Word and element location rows
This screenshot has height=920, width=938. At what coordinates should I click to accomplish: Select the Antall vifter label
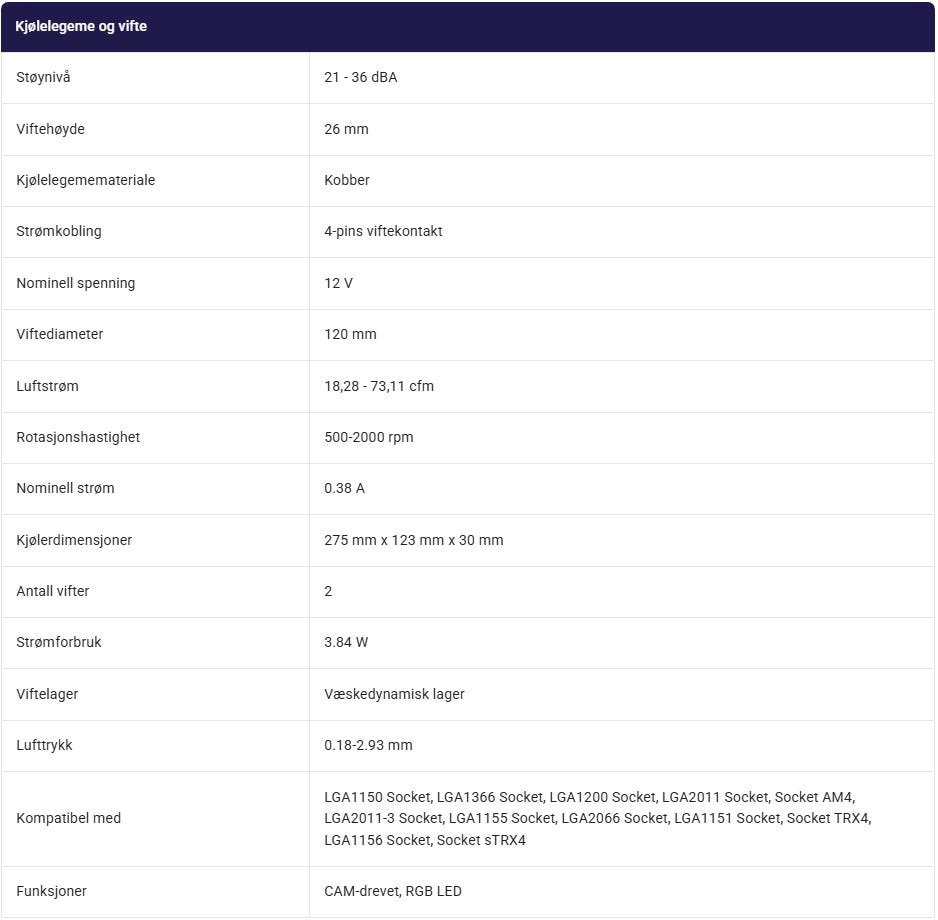(x=53, y=591)
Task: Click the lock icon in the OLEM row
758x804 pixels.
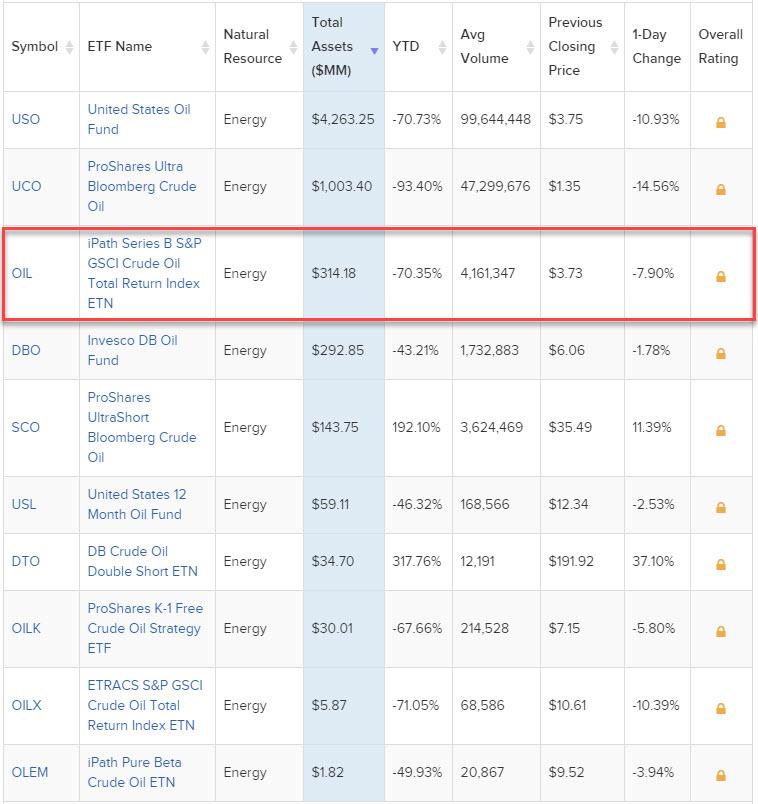Action: click(720, 775)
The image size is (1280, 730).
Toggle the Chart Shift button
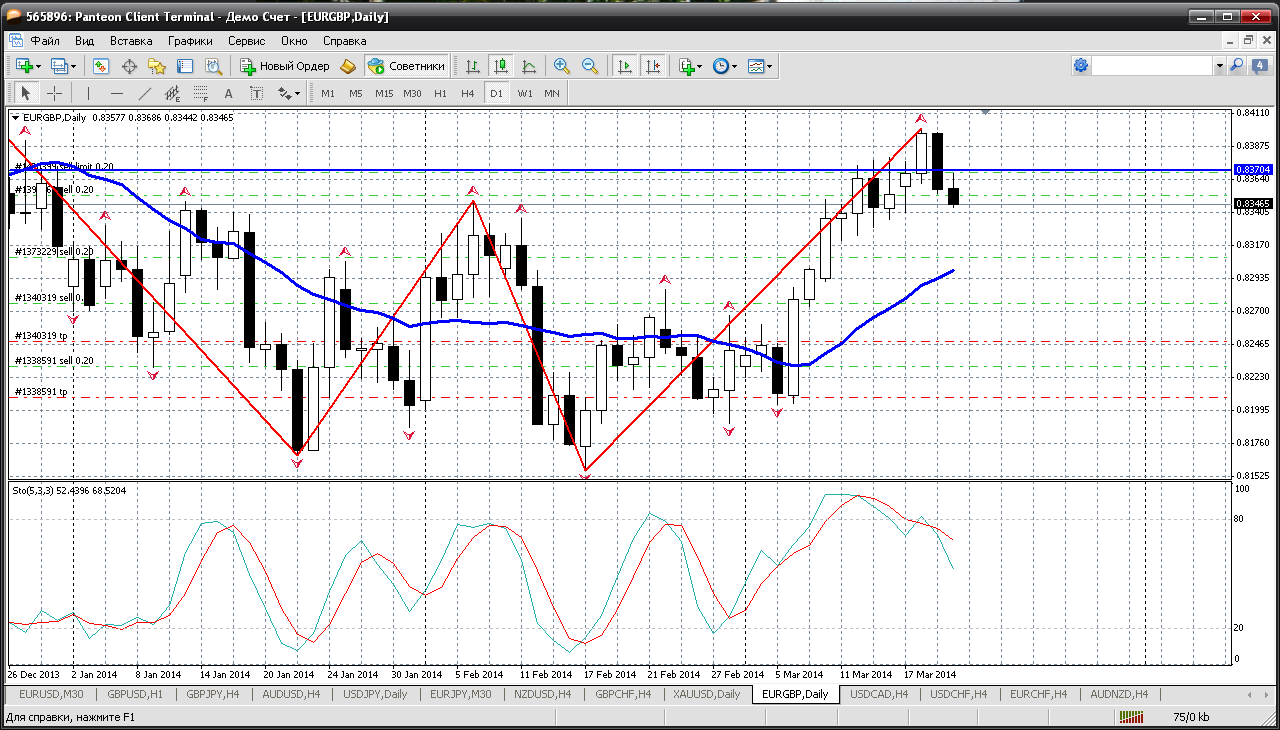(x=653, y=66)
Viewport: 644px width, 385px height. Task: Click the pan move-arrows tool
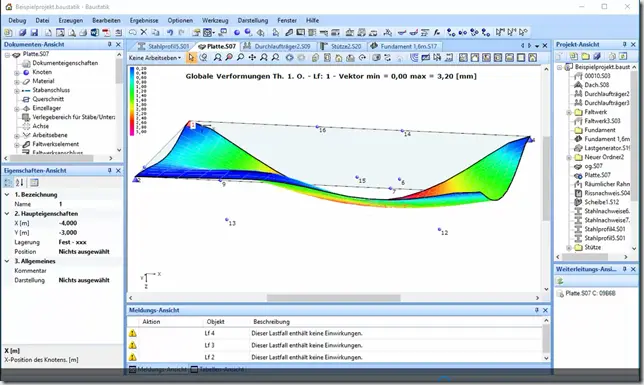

## Task
Report how many lines of the rows above contain the string "width". Case counts, so only matches with the same capitalization qualify. Give the number alone.

## Reply to the task
2